• **Work instructions**
Lay out every line of the entries below as a Markdown table with two columns, Row and Line, numbering the rows and skipping blank lines. Leave the pictures out.

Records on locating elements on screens
* * * * * * *

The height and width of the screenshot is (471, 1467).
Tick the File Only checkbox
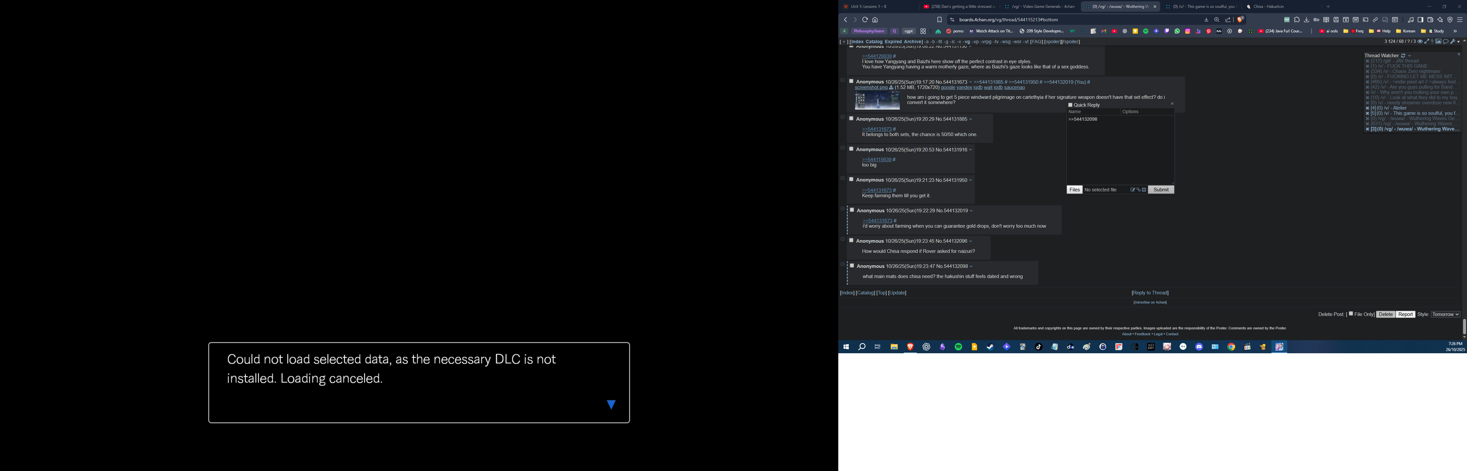pyautogui.click(x=1351, y=314)
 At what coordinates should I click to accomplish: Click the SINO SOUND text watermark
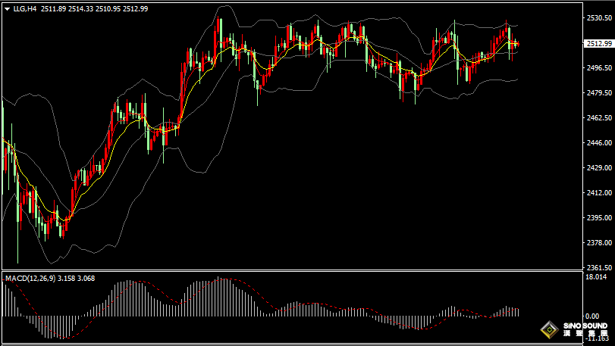pos(585,326)
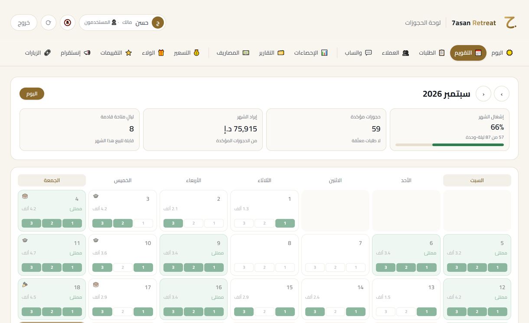Image resolution: width=529 pixels, height=323 pixels.
Task: Toggle unit 2 on September 1
Action: (x=265, y=223)
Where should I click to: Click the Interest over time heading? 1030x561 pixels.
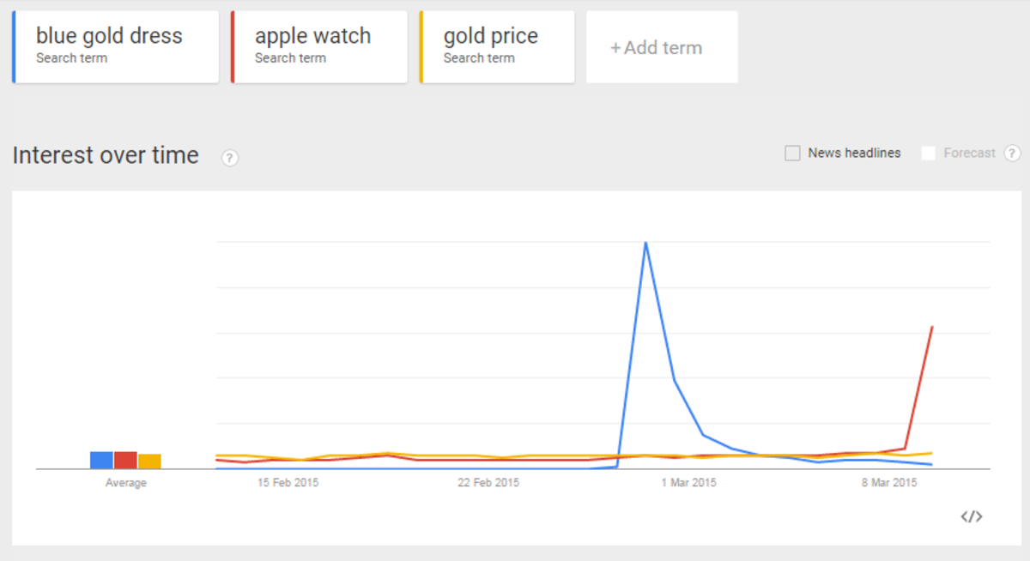pyautogui.click(x=106, y=155)
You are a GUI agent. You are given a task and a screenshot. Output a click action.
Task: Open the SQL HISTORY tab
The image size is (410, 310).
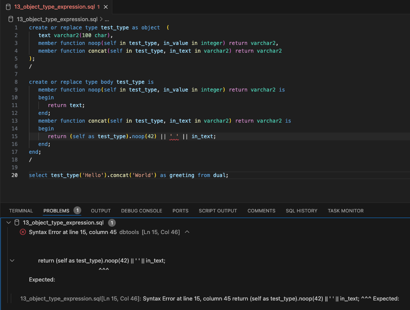pyautogui.click(x=301, y=211)
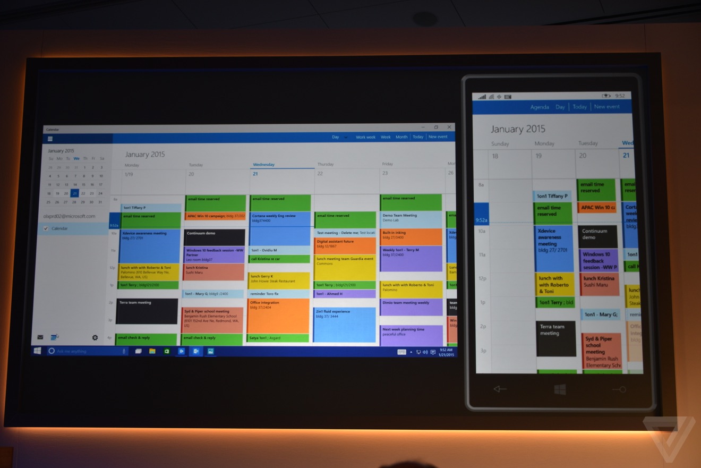Open Task View from the taskbar
701x468 pixels.
pyautogui.click(x=138, y=351)
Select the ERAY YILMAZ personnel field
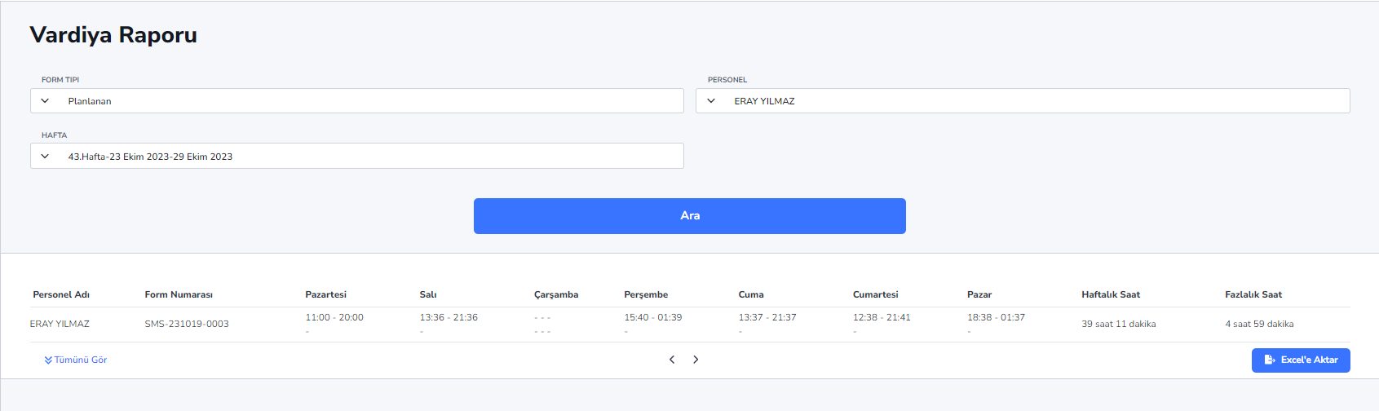The width and height of the screenshot is (1379, 411). click(1023, 101)
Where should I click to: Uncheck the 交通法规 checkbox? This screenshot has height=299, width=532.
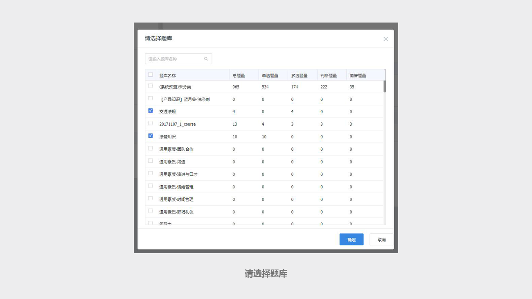pos(151,111)
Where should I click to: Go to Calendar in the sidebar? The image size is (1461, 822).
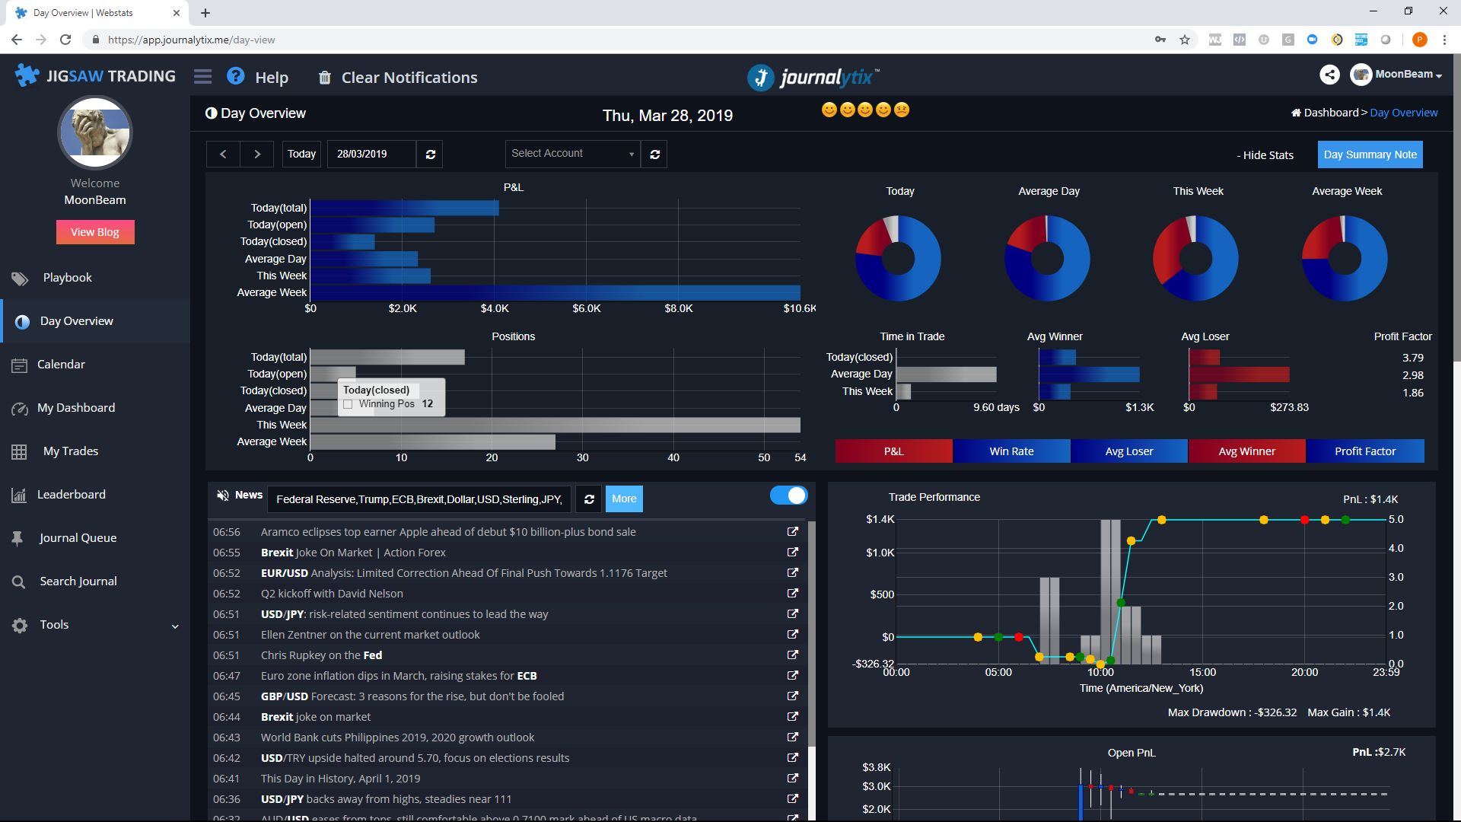click(61, 365)
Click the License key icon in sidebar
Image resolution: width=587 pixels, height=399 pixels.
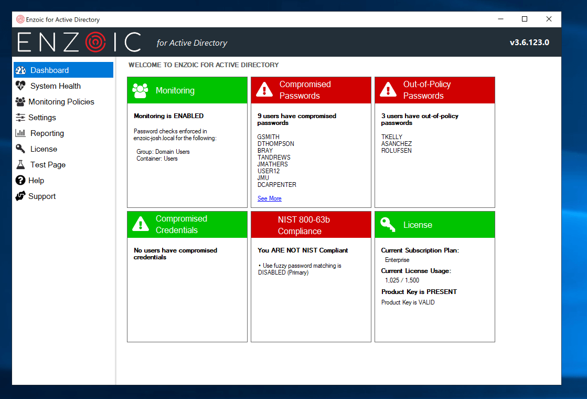(20, 149)
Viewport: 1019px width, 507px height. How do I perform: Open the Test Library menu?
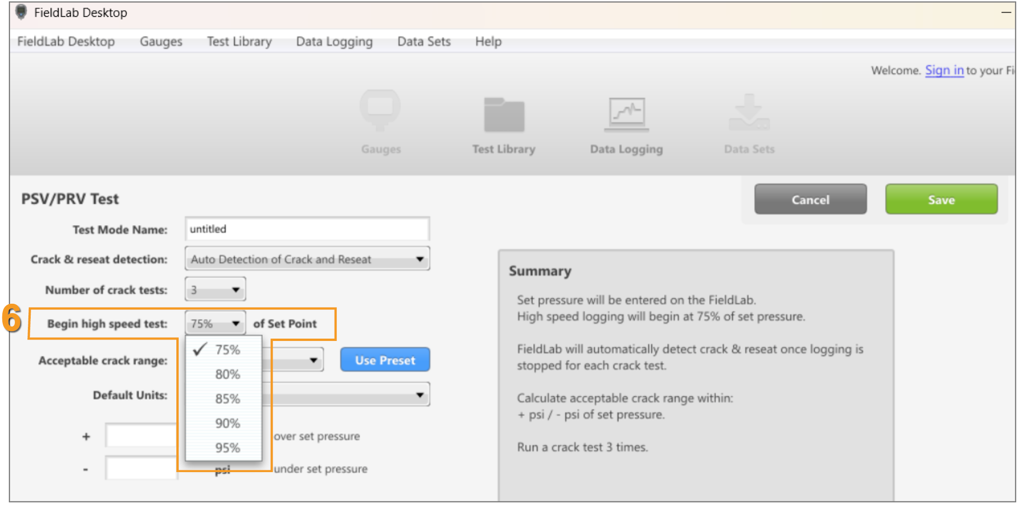coord(239,41)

* * * * * * *

• **Problem solution**
| Row | Line |
|---|---|
| 1 | The height and width of the screenshot is (471, 1467). |
| 2 | Tick the File Only checkbox |
| 3 | pyautogui.click(x=1351, y=314) |
| 4 |  At what coordinates should I click to accomplish: Click the SINO SOUND text watermark |
| 5 | pos(585,326) |
| 6 | Image resolution: width=529 pixels, height=323 pixels. |
| 7 | Task: Toggle unit 2 on September 1 |
| 8 | Action: (x=265, y=223) |
| 9 | Where should I click to: Click the Interest over time heading? 1030x561 pixels. |
| 10 | pyautogui.click(x=106, y=155) |
| 11 | You are a GUI agent. You are given a task and a screenshot. Output a click action. |
| 12 | Task: Open the SQL HISTORY tab |
| 13 | The image size is (410, 310). |
| 14 | pyautogui.click(x=301, y=211) |
| 15 | Open Task View from the taskbar |
| 16 | 701x468 pixels. |
| 17 | pyautogui.click(x=138, y=351) |
| 18 | Select the ERAY YILMAZ personnel field |
| 19 | The width and height of the screenshot is (1379, 411). click(1023, 101) |
| 20 | Where should I click to: Uncheck the 交通法规 checkbox? This screenshot has height=299, width=532. |
| 21 | pos(151,111) |
| 22 | Where should I click to: Go to Calendar in the sidebar? The image size is (1461, 822). |
| 23 | click(61, 365) |
| 24 | Click the License key icon in sidebar |
| 25 | Image resolution: width=587 pixels, height=399 pixels. |
| 26 | (20, 149) |
| 27 | Viewport: 1019px width, 507px height. How do I perform: Open the Test Library menu? |
| 28 | coord(239,41) |